◆ SOURCE PASSAGE ◆

++++++++++++++++++++

The case of Ai Weiwei
(Through haunting images...)
Last February 14,000 used orange life jackets were wrapped around the columns of the Konzerthaus in Berlin, turning the 19th century landmark into an eerie reminder of the ongoing plight of refugees. According to the International Organization for Migration, during the first six months of 2016 more than 3,000 people were drowned crossing the Mediterranean Sea. At the same time nearly 250,000 people arrived in Europe. Produced by the renowned Chinese visual artist Ai Weiwei, this may well have been the most pertinent artistic intervention addressing the refugee crisis. Locating his work in the heart of Europe, timing it to the highly publicized 66th Berlinale International Film Festival, he had every TV channel, newspaper, magazine, and website covering his installation.
On the same occasion, during a Cinema for Peace fundraiser, where he served as honorary president, Ai asked his high-profile guests to wear emergency thermal blankets, donate similar items to refugees, and also take some selfies, an idea which generated provocative, controversial images. A few weeks earlier, he had visited the island of Lesbos, one of the main points of entry for refugees and immigrants who cross the Aegean Sea in their passage from Turkey to Greece. His visit was fully covered by the Greek media creating mixed feelings, ranging from outrage to indifference, about the extent to which the dissident art star’s presence would be of any help to the worn out refugees or poor islanders.

++++++++++++++++++++

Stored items
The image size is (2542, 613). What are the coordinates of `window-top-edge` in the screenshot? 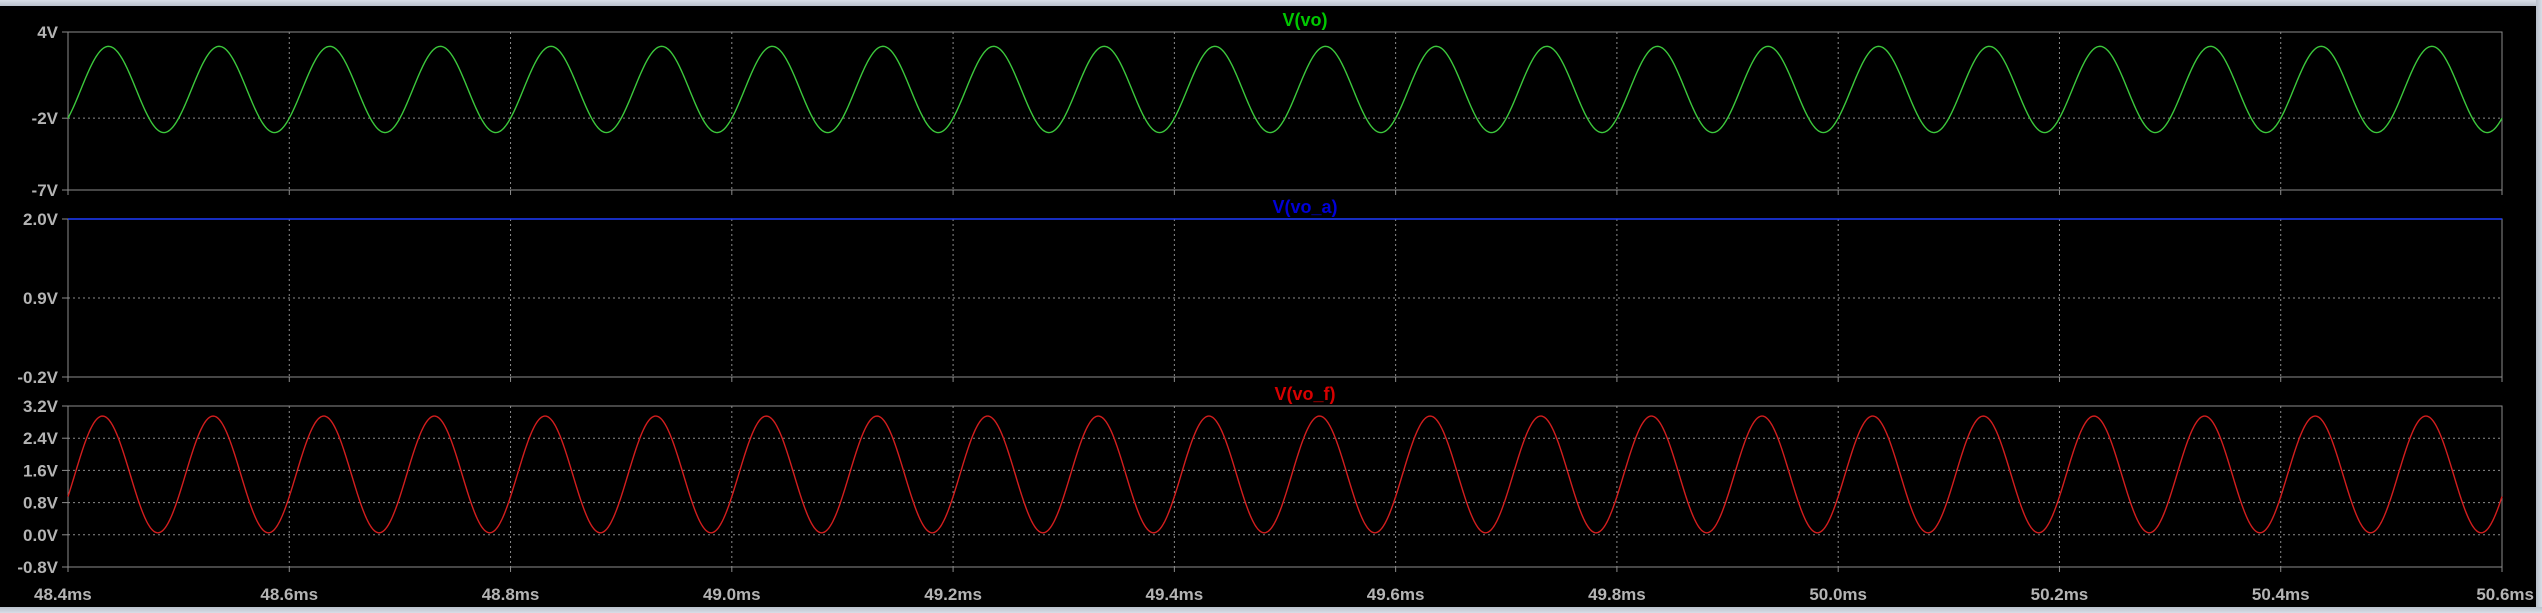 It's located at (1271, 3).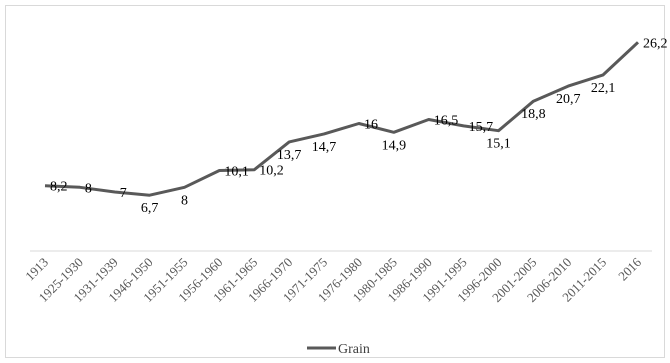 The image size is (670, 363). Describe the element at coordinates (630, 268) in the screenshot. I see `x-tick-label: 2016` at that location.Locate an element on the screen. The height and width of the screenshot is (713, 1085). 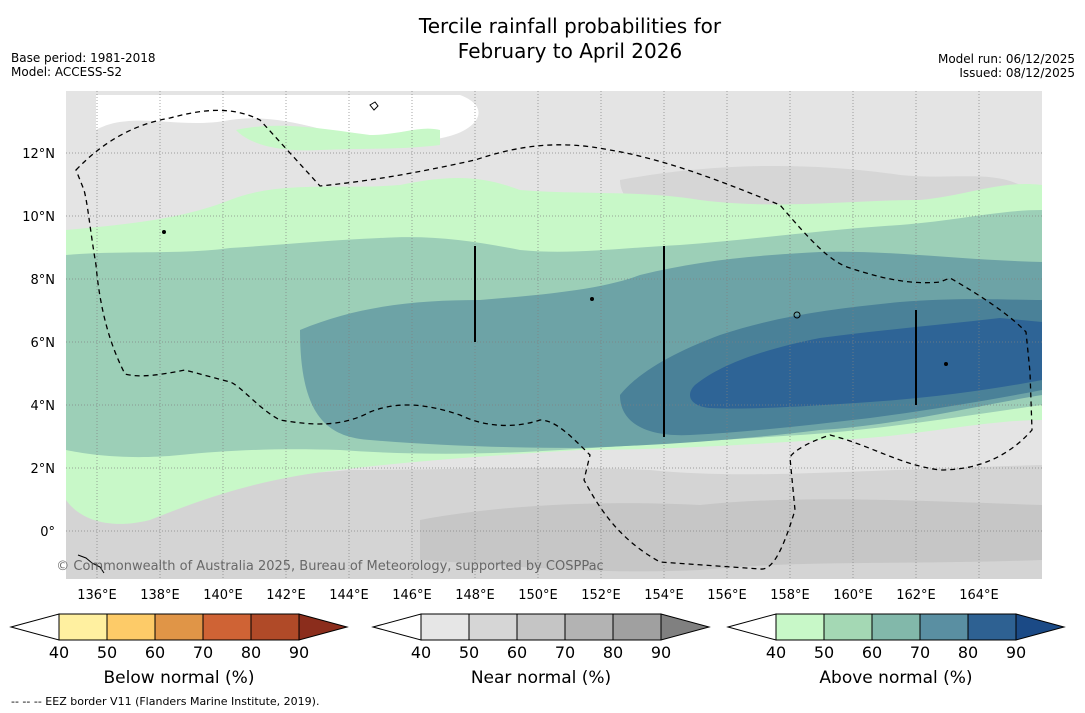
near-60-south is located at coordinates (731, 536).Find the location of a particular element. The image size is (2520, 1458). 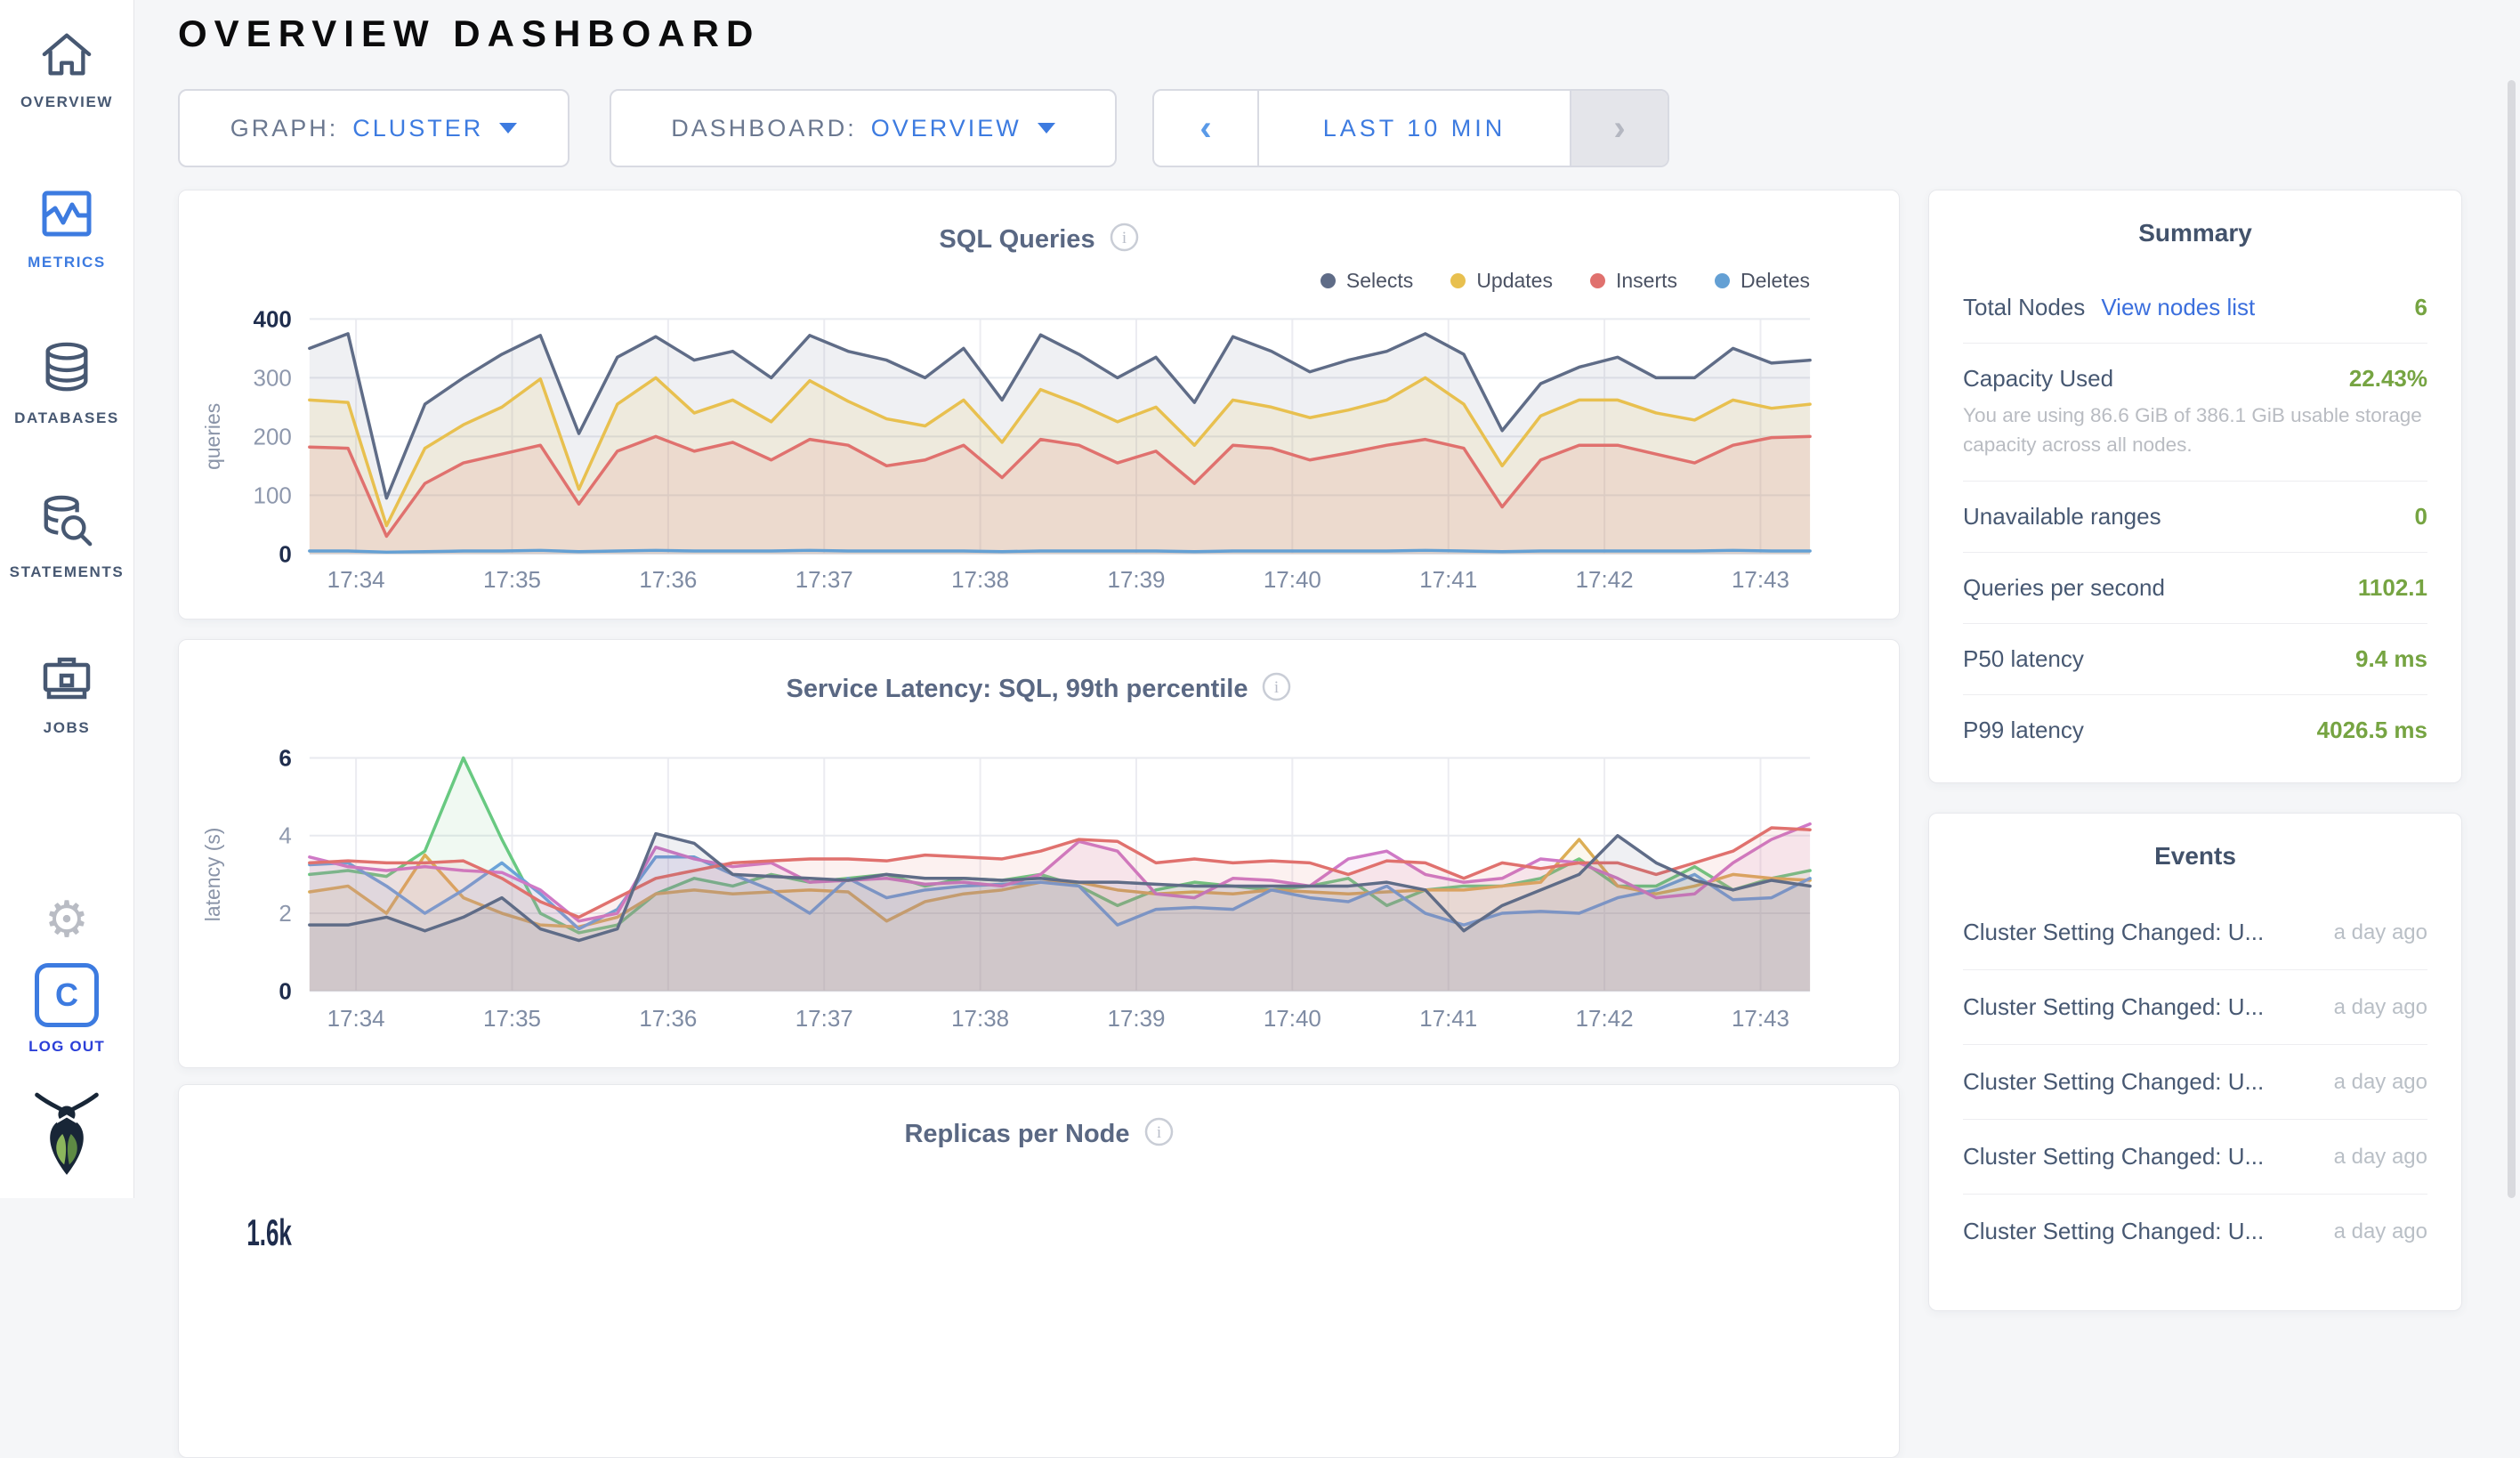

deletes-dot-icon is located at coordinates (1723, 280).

++++++++++++++++++++

◆ TASKS FOR THIS EXERCISE ◆
(a) According to the Ai Weiwei passage, how many life jackets were wrapped around the columns of the Konzerthaus in Berlin?
(b) Switch "Lesbos" to "Chios" in the Ai Weiwei passage, and write out the part between "On the same" and "or poor islanders.", inclusive.
These data come from a separate source.

◆ ANSWERS FOR THIS EXERCISE ◆
(a) 14,000 used orange life jackets.

(b)
On the same occasion, during a Cinema for Peace fundraiser, where he served as honorary president, Ai asked his high-profile guests to wear emergency thermal blankets, donate similar items to refugees, and also take some selfies, an idea which generated provocative, controversial images. A few weeks earlier, he had visited the island of Chios, one of the main points of entry for refugees and immigrants who cross the Aegean Sea in their passage from Turkey to Greece. His visit was fully covered by the Greek media creating mixed feelings, ranging from outrage to indifference, about the extent to which the dissident art star’s presence would be of any help to the worn out refugees or poor islanders.